* _Brief_
Could you write out, exactly as they stand, only the lines in the listing below from the line with "The width and" to the line with "Task: Switch to the Chess.h tab", both ends included, without the pictures?

* _Record set_
⟨

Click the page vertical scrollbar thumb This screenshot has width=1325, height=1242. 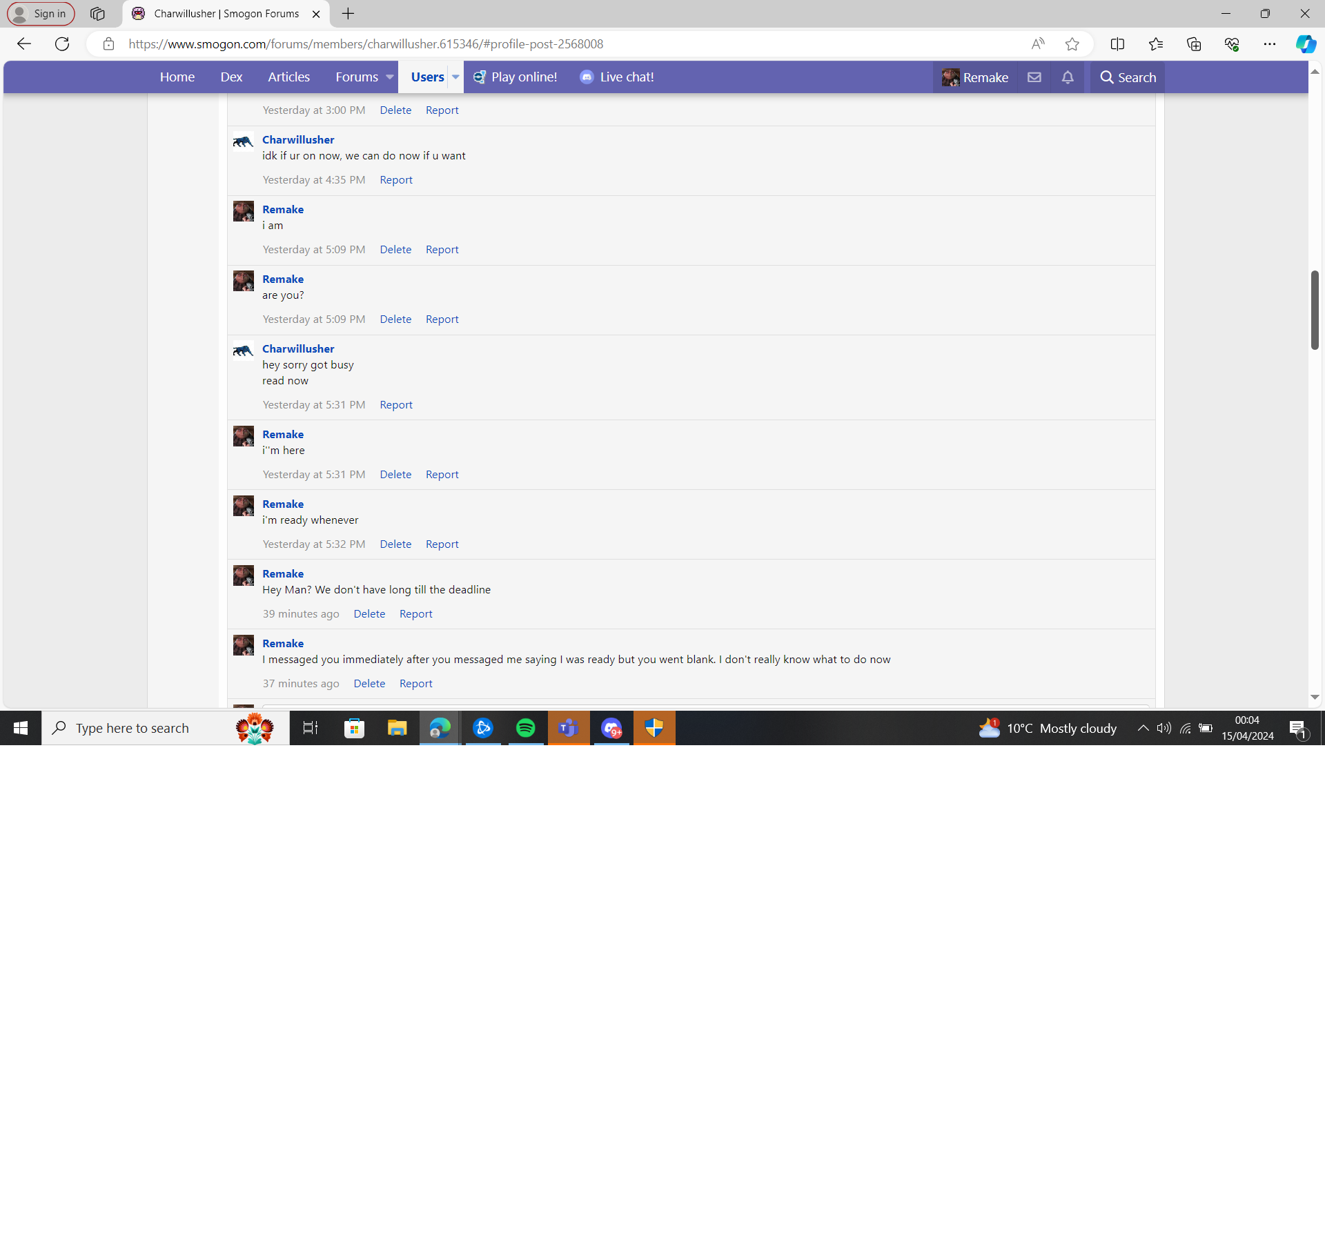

⟩
⟨

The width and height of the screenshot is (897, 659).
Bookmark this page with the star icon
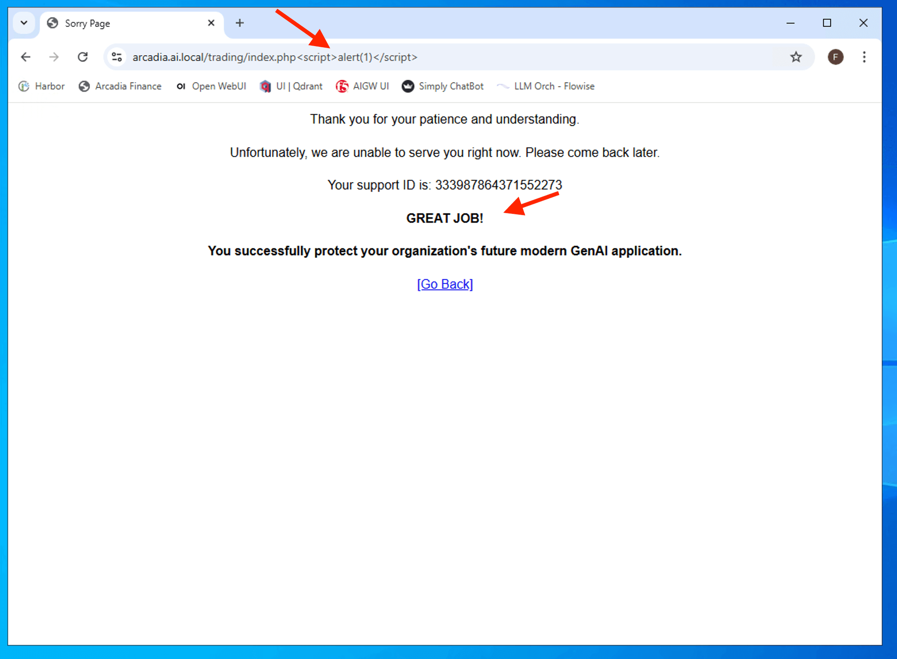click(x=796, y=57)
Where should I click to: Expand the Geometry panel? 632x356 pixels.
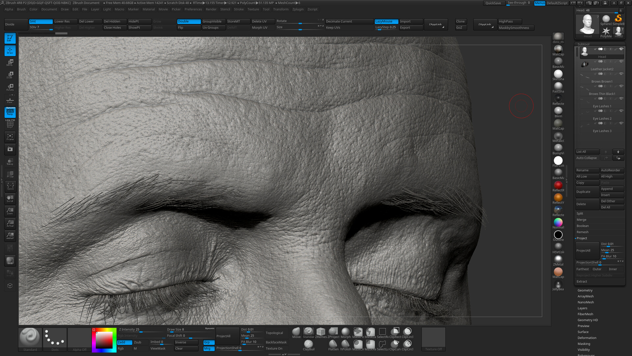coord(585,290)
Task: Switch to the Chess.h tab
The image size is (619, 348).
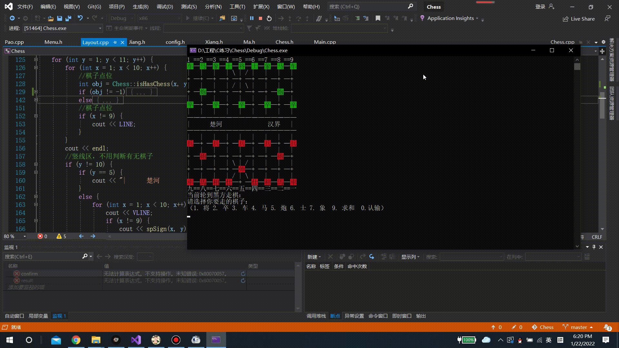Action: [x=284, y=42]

⟩

* _Task answer_
The width and height of the screenshot is (897, 659).
Bookmark this page with the star icon
click(x=796, y=57)
Where should I click to: Expand the Geometry panel? 632x356 pixels.
coord(585,290)
Task: Switch to the Chess.h tab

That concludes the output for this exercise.